Exercise passage START
WASHINGTON: President Joe Biden said Wednesday he strongly supports a proposal from Republican House Speaker Mike Johnson to provide aid to Ukraine, Israel and Taiwan, sending crucial bipartisan support to the precarious effort to approve $95 billion in funding for the US allies this week.

Before potential weekend voting, Johnson was facing a choice between potentially losing his job and aiding Ukraine. He notified lawmakers earlier Wednesday that he would forge ahead despite growing anger from his right flank. Shortly after Johnson released the aid proposals, the Democratic president offered his emphatic support for the package.
“The House must pass the package this week, and the Senate should quickly follow,” Biden said. “I will sign this into law immediately to send a message to the world: We stand with our friends, and we won’t let Iran or Russia succeed.”
After agonizing for days over how to proceed on the package, Johnson pushed ahead on a plan to hold votes on three funding packages — to provide about $61 billion for Ukraine, $26 billion for Israel and $8 billion to allies in the Indo-Pacific — as well as several other foreign policy proposals in a fourth bill. The plan roughly matches the amounts that the Senate has already approved.
The bulk of the money for Ukraine would go to purchasing weapons and ammunitions from US defense manufacturers. Johnson is also proposing that $9 billion of economic assistance for Kyiv be structured as forgivable loans, along with greater oversight on military aid, but the decision to support Ukraine at all has angered populist conservatives in the House and given new energy to a threat to remove him from the speaker’s office.
Casting himself as a “Reagan Republican,” Johnson told reporters, “Look, history judges us for what we do. This is a critical time right now.”
The votes on the package are expected Saturday evening, Johnson said. But he faces a treacherous path to get there.
The speaker needs Democratic support on the procedural maneuvers to advance his complex plan of holding separate votes on each part of the aid package. Johnson is trying to squeeze the aid through the House’s political divisions on foreign policy by forming unique voting blocs for each issue, then sewing the package back together.
Exercise passage END
Dataset records START
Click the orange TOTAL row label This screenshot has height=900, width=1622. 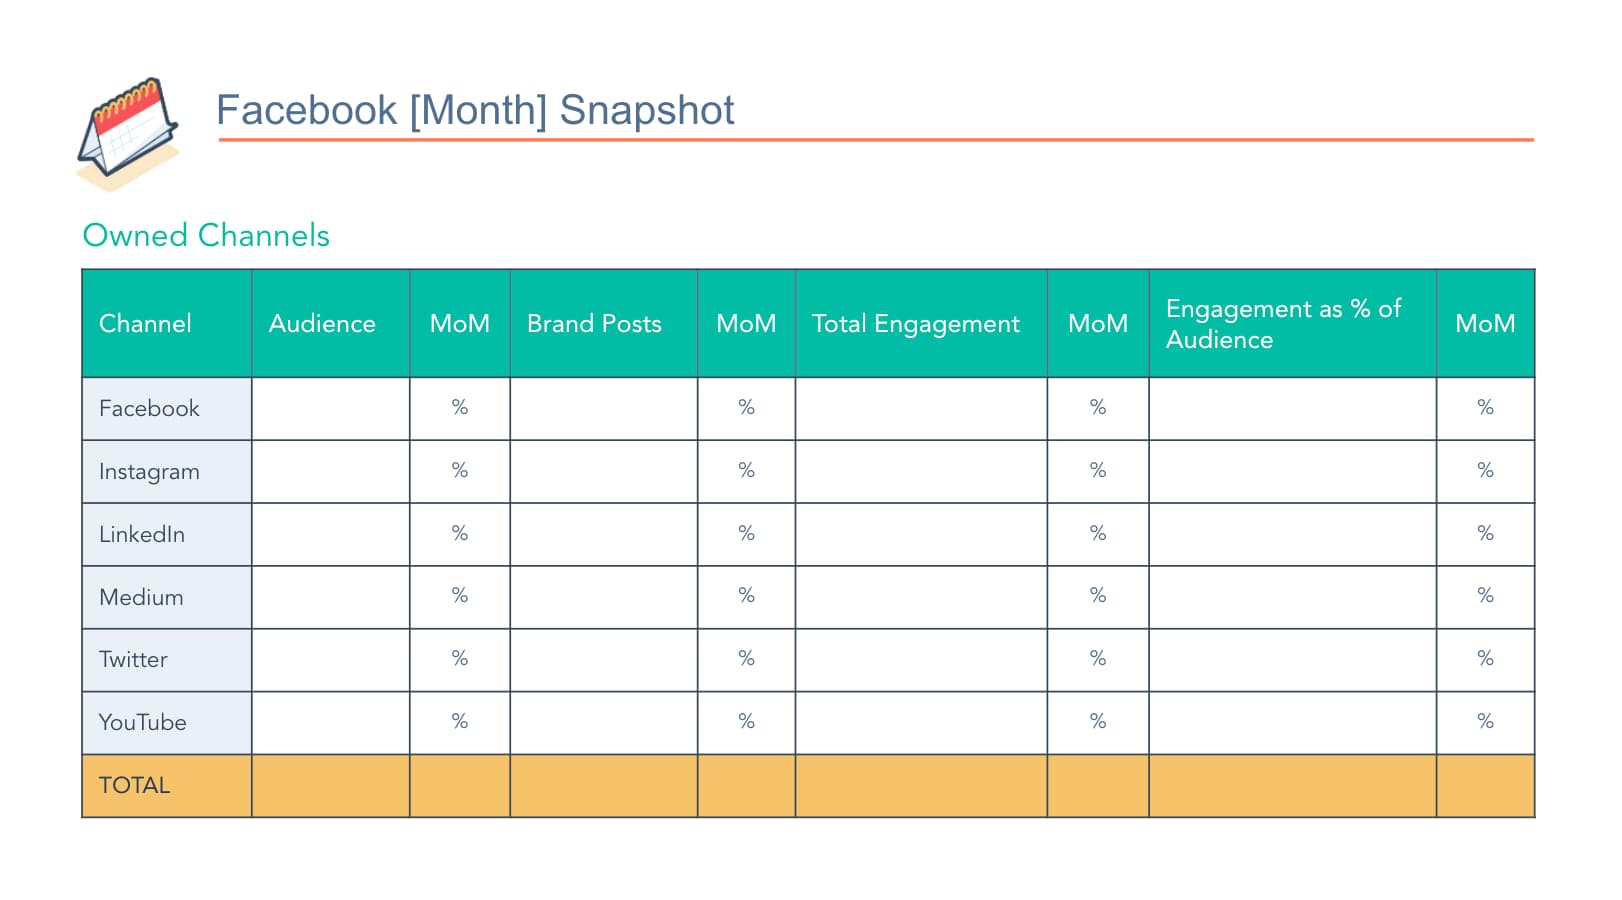135,785
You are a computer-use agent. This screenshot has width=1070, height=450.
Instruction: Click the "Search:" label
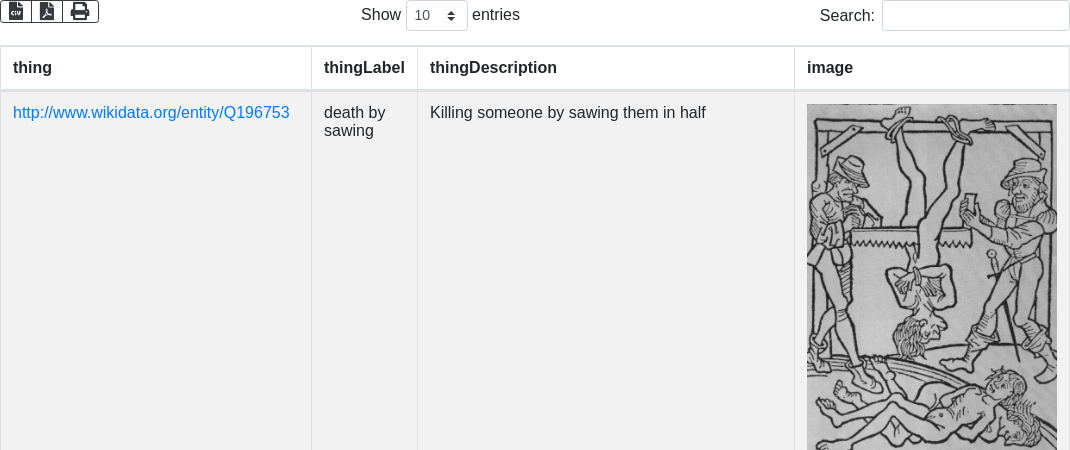[846, 15]
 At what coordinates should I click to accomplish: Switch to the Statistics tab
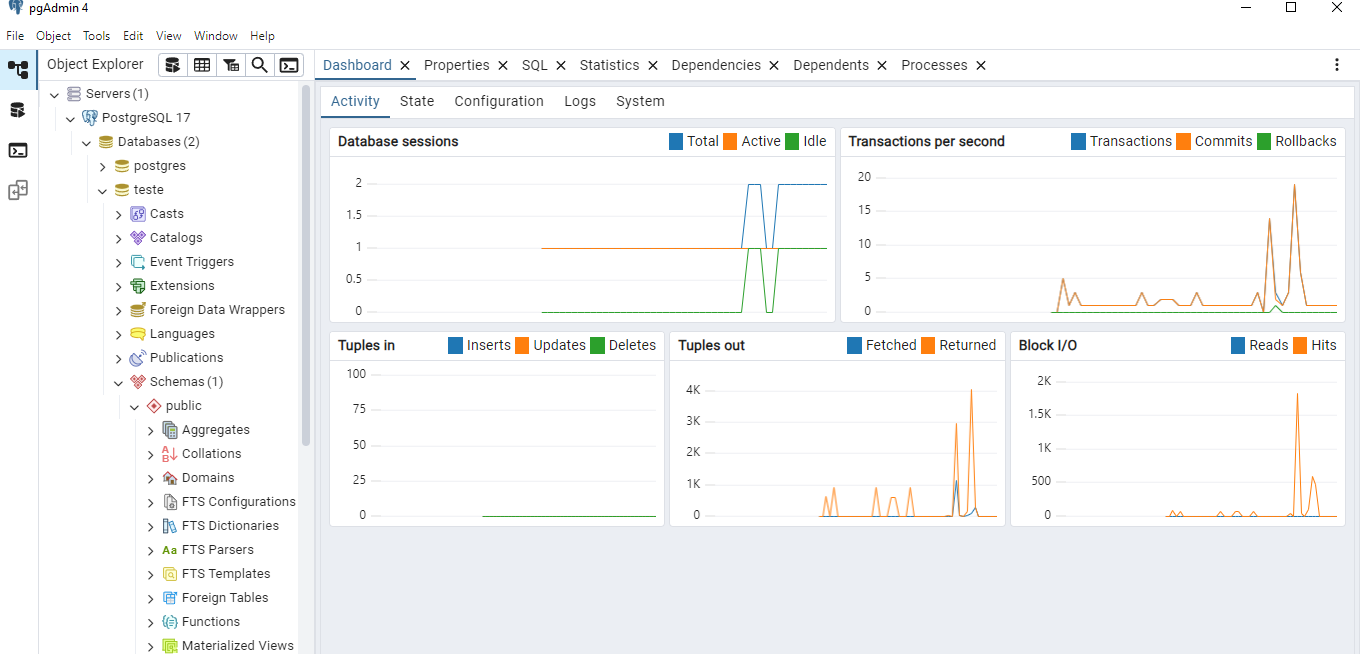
Dataset records END
# Explore the material
A – When does the article on the Ukraine aid package say the House votes are expected?
B – Please quote everything in the article on the Ukraine aid package from "Before potential weekend" down to "for the package.".

# Responses for each task
A – Saturday evening.

B –
Before potential weekend voting, Johnson was facing a choice between potentially losing his job and aiding Ukraine. He notified lawmakers earlier Wednesday that he would forge ahead despite growing anger from his right flank. Shortly after Johnson released the aid proposals, the Democratic president offered his emphatic support for the package.